What you need to do =>
Pictures in the data should be dropped; transcribe exactly the lines from the one that has "Обратная связь (893, 2190)" through the one that has "You are a GUI agent. The screenshot is 161×2576.".

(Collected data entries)
=== Begin Enclosure ===

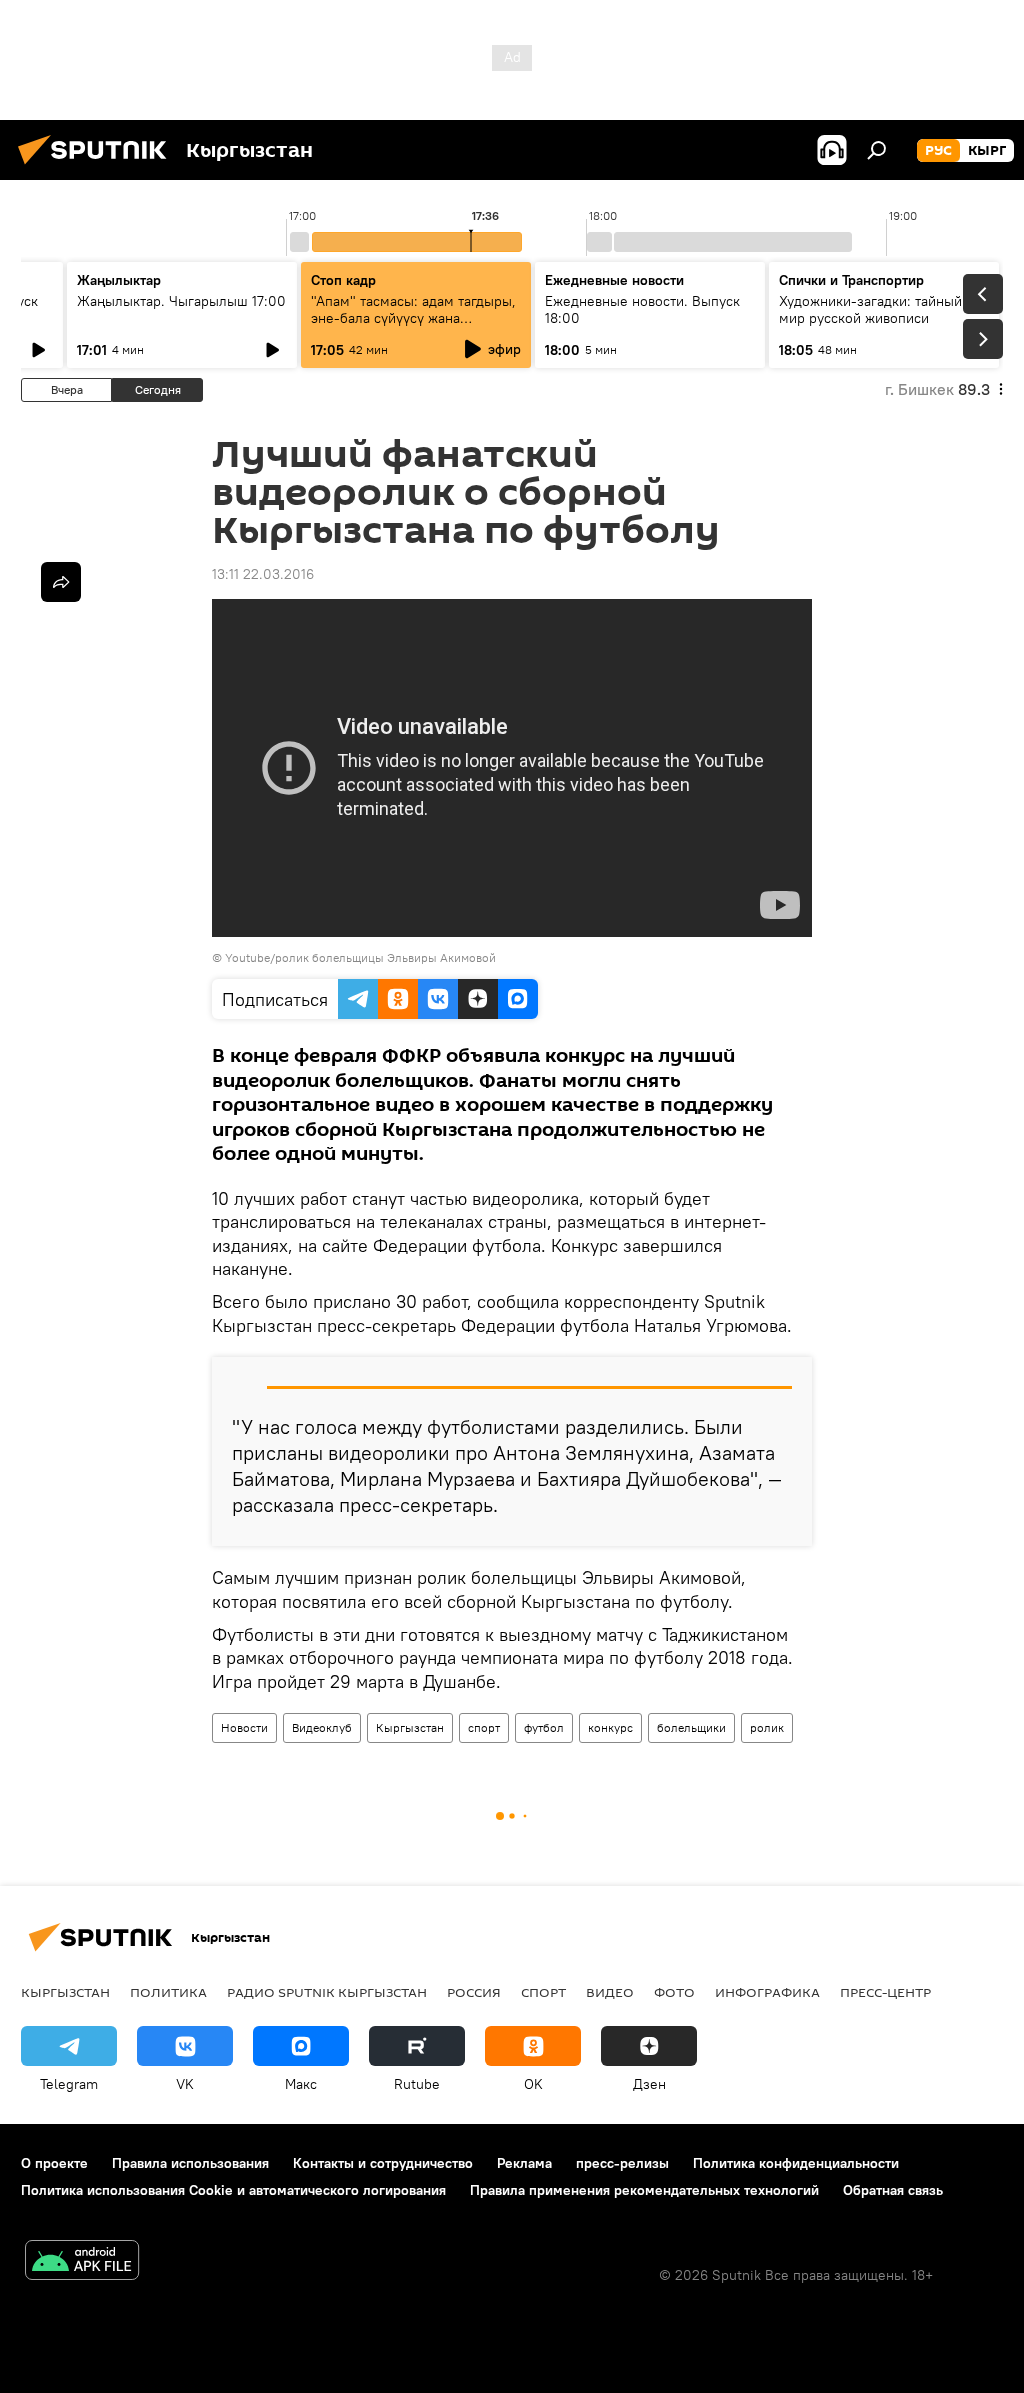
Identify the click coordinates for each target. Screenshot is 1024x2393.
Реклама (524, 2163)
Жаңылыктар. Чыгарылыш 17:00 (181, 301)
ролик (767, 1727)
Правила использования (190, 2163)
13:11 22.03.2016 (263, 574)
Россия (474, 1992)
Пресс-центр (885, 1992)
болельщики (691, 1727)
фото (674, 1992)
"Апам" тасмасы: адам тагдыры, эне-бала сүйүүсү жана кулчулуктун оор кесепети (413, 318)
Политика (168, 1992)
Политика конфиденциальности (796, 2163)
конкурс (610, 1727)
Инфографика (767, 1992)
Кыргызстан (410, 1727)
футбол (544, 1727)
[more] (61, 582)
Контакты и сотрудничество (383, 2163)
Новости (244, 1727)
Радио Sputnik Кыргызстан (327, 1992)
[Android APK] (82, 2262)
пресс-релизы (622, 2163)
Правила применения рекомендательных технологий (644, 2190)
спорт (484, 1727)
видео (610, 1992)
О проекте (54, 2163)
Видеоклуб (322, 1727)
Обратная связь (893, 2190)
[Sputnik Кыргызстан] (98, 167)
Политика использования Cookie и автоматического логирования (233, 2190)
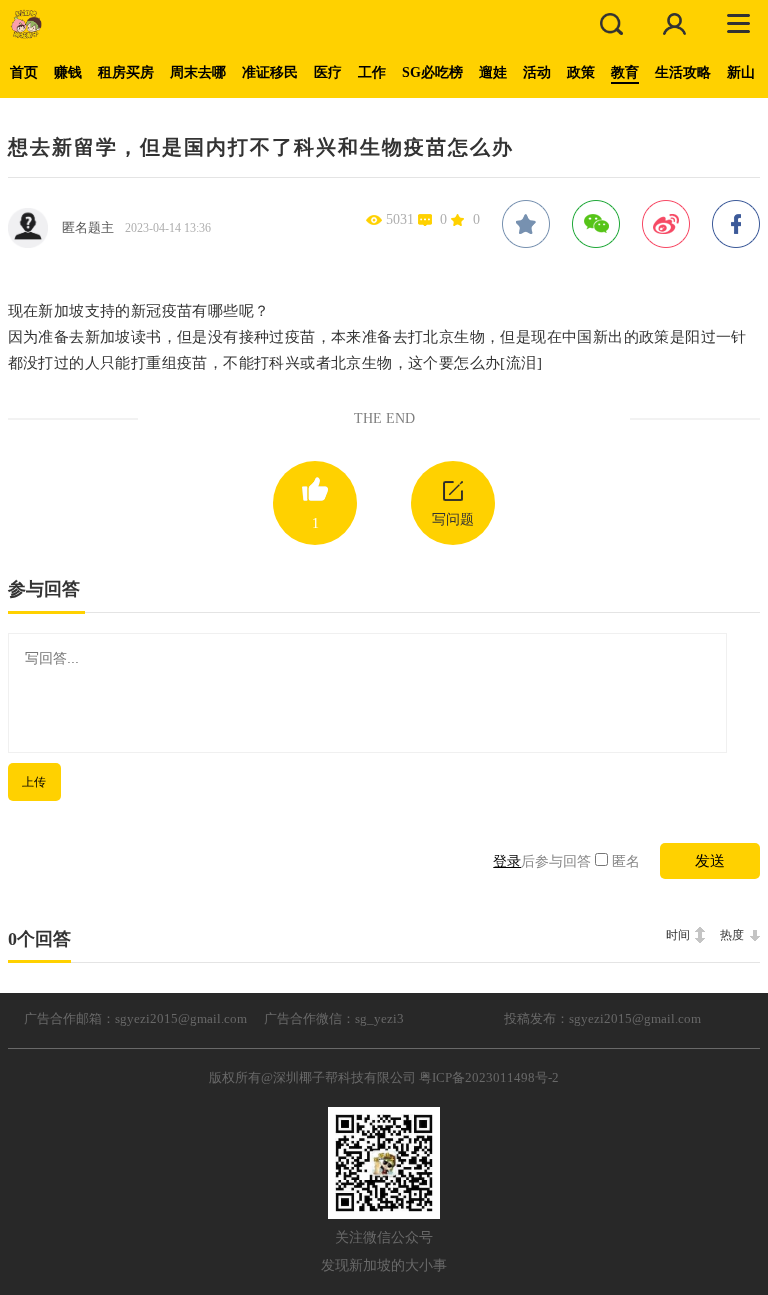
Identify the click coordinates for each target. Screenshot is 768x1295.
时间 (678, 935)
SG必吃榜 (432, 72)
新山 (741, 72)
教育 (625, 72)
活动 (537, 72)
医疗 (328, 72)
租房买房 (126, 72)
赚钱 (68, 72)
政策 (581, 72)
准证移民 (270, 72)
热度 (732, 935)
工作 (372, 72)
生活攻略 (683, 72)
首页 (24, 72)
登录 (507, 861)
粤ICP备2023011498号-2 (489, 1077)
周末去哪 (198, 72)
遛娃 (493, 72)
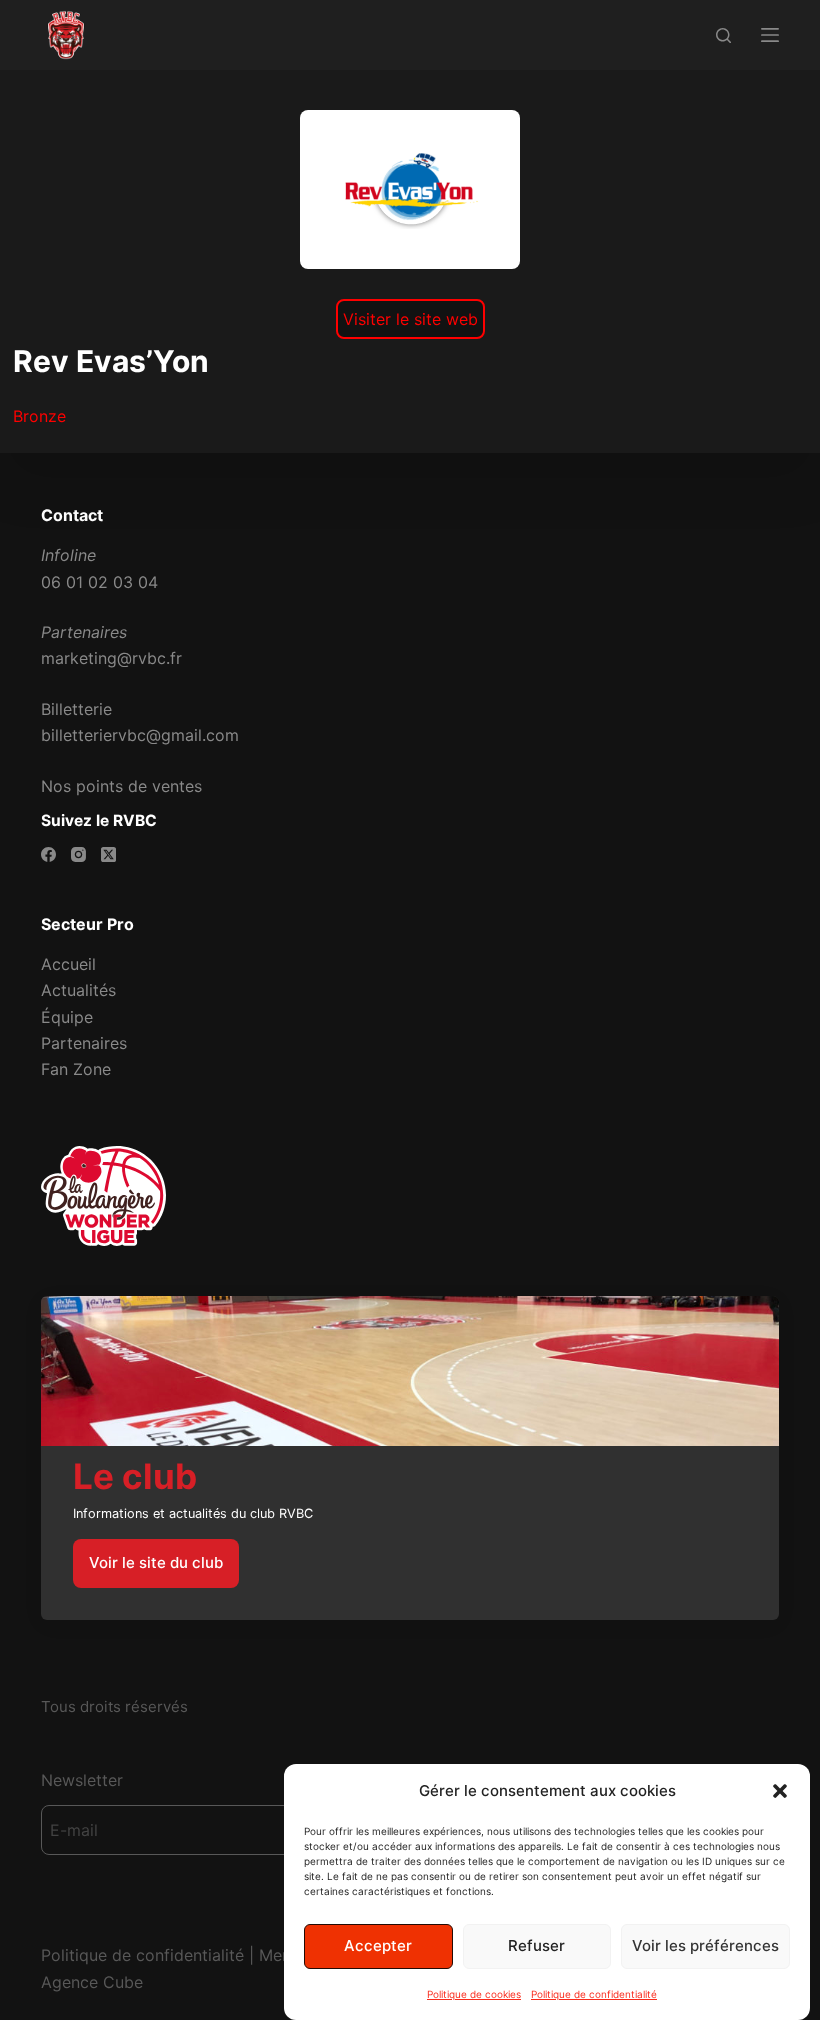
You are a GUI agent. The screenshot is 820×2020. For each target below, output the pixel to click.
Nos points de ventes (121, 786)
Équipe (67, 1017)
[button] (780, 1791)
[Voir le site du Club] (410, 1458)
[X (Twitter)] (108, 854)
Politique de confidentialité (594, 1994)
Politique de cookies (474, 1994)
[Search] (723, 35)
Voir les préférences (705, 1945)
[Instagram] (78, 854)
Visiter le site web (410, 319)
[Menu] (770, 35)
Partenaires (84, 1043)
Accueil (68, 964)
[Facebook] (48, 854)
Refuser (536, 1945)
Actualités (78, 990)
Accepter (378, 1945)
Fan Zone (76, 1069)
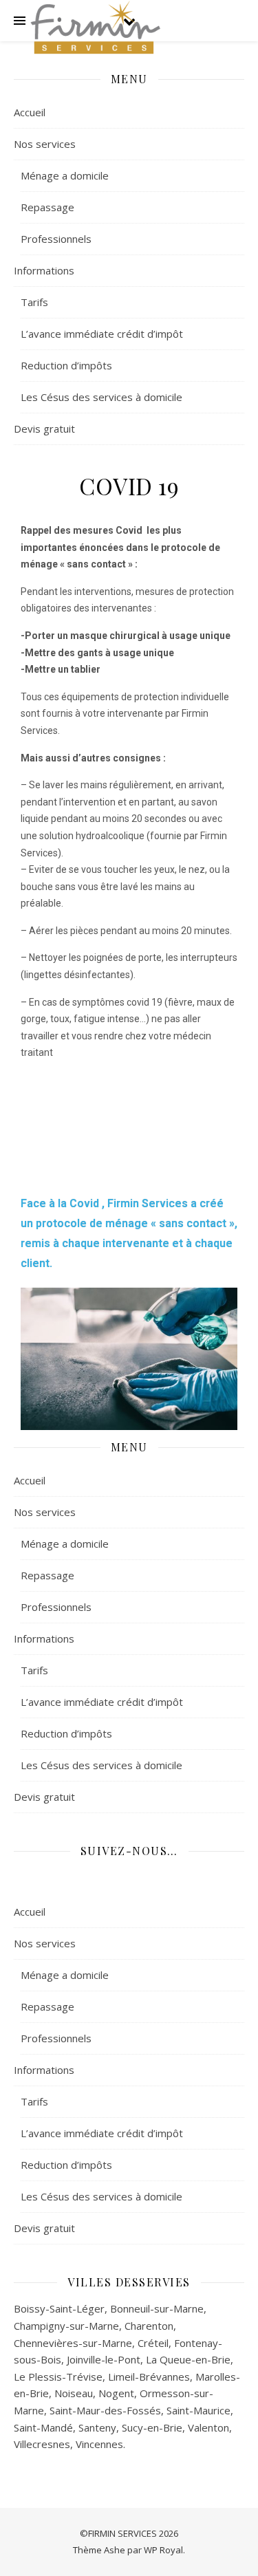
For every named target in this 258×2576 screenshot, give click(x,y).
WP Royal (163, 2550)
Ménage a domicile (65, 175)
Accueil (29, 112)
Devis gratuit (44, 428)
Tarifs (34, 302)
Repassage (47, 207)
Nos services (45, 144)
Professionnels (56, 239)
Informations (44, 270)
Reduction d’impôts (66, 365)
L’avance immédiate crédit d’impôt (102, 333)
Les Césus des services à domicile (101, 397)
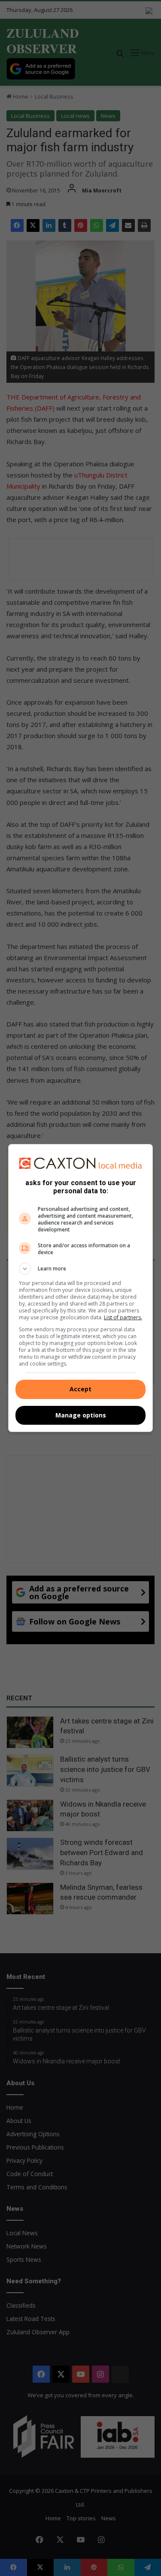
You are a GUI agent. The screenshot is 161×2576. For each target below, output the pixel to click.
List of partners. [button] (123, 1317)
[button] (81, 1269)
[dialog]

=== End Enclosure ===

Solution for this problem =>
Обратная связь (893, 2190)
[Sputnik Кыргызстан] (98, 167)
Политика использования Cookie и автоматического логирования (233, 2190)
Identify the click coordinates for each target. Screenshot is 768x1295.
时间 (678, 935)
SG必吃榜 (432, 72)
新山 (741, 72)
教育 (625, 72)
活动 (537, 72)
医疗 (328, 72)
租房买房 (126, 72)
赚钱 (68, 72)
政策 (581, 72)
准证移民 (270, 72)
热度 (732, 935)
工作 (372, 72)
生活攻略 (683, 72)
首页 (24, 72)
登录 (507, 861)
粤ICP备2023011498号-2 (489, 1077)
周末去哪 (198, 72)
遛娃 (493, 72)
You are a GUI agent. The screenshot is 820×2020. For each target below, output the pixel to click.
Nos points de ventes (121, 786)
Équipe (67, 1017)
[button] (780, 1791)
[Voir le site du Club] (410, 1458)
[X (Twitter)] (108, 854)
Politique de confidentialité (594, 1994)
Politique de cookies (474, 1994)
[Search] (723, 35)
Voir les préférences (705, 1945)
[Instagram] (78, 854)
Visiter le site web (410, 319)
[Menu] (770, 35)
Partenaires (84, 1043)
Accueil (68, 964)
[Facebook] (48, 854)
Refuser (536, 1945)
Actualités (78, 990)
Accepter (378, 1945)
Fan Zone (76, 1069)
For every named target in this 258×2576 screenshot, give click(x,y).
WP Royal (163, 2550)
Ménage a domicile (65, 175)
Accueil (29, 112)
Devis gratuit (44, 428)
Tarifs (34, 302)
Repassage (47, 207)
Nos services (45, 144)
Professionnels (56, 239)
Informations (44, 270)
Reduction d’impôts (66, 365)
L’avance immédiate crédit d’impôt (102, 333)
Les Césus des services à domicile (101, 397)
You are a GUI agent. The screenshot is 161×2576. For each target below, output the pixel to click.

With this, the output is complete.